Por cierto, ese atributo del Rosario como verdadera arma del católico toda la vida me atrajo de manera muy particular, razón por la cual siempre me pareció que el rosario al lado de una espada formaba un conjunto de extrema belleza.
Estando una vez en Buenos Aires, me invitaron a la casa de un señor que poseía una de las más lindas colecciones particulares de armas que yo haya visto. Dispuestas primorosamente en vitrinas y estantes, eran de todos los tipos, pero había, sobre todo, diversas formas de espadas y dagas.
Al contemplarlas, se me ocurrió este pensamiento: «Si tuviera confianza con este hombre, le recomendaría que constituyera una colección de rosarios tan rica como la de espadas.
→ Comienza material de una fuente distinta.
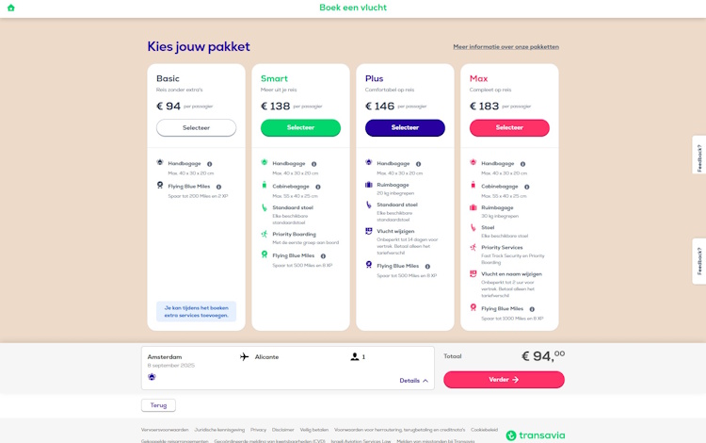Select the green Smart package button

(301, 128)
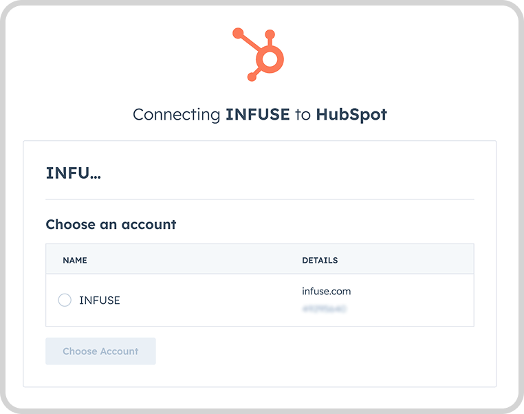Click the infuse.com domain text
The image size is (524, 414).
click(x=327, y=292)
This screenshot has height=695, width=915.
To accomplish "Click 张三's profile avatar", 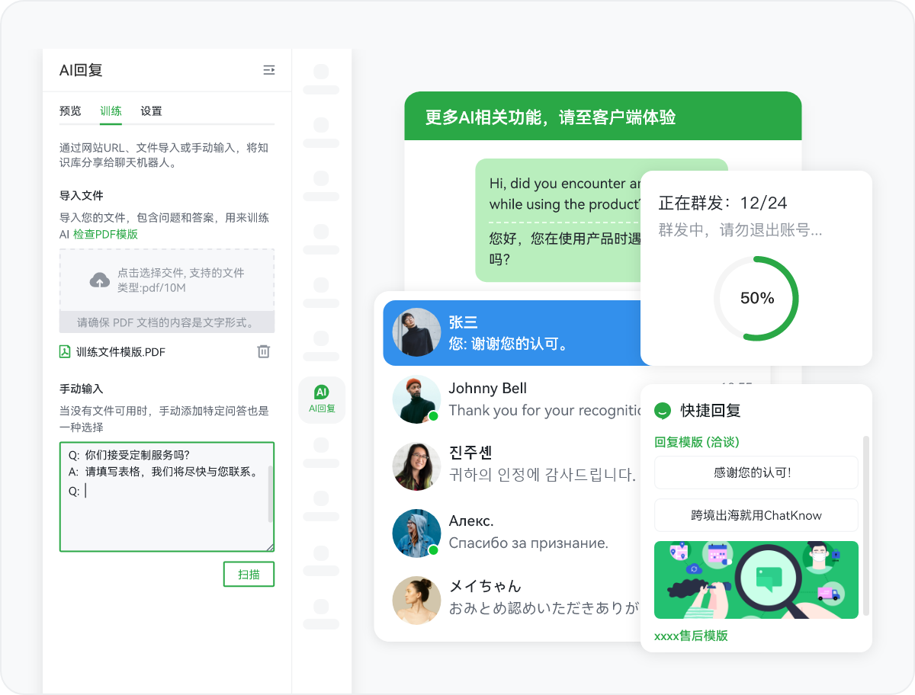I will (416, 332).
Y que cada día, sobre una bonita mesa dispuesta en el centro de la habitación y cubierta con un forro prestigioso, renovar la espada y el rosario en honor de una imagen de Nuestra Señora que presidiera la colección entera».
Creo que su museo particular tomaría otra vida y otra riqueza de tal modo el rosario y la espada se conjugan bien.
Y no será demasiado insistir en esta verdad: el Rosario constituye, para el católico, una magnífica arma de guerra. Arma para esta guerra más importante y superior que es la lucha espiritual presente en la vida de todo hombre; guerra que libramos diariamente contra las tentaciones y las asechanzas del demonio, que procura perder nuestras almas; guerra, por tanto, en la cual luchamos para resistir a las embestidas del enemigo de nuestra salvación, para expulsarlo, para vencerlo y para dejar nuestros corazones dispuestos a recibir las gracias de Dios.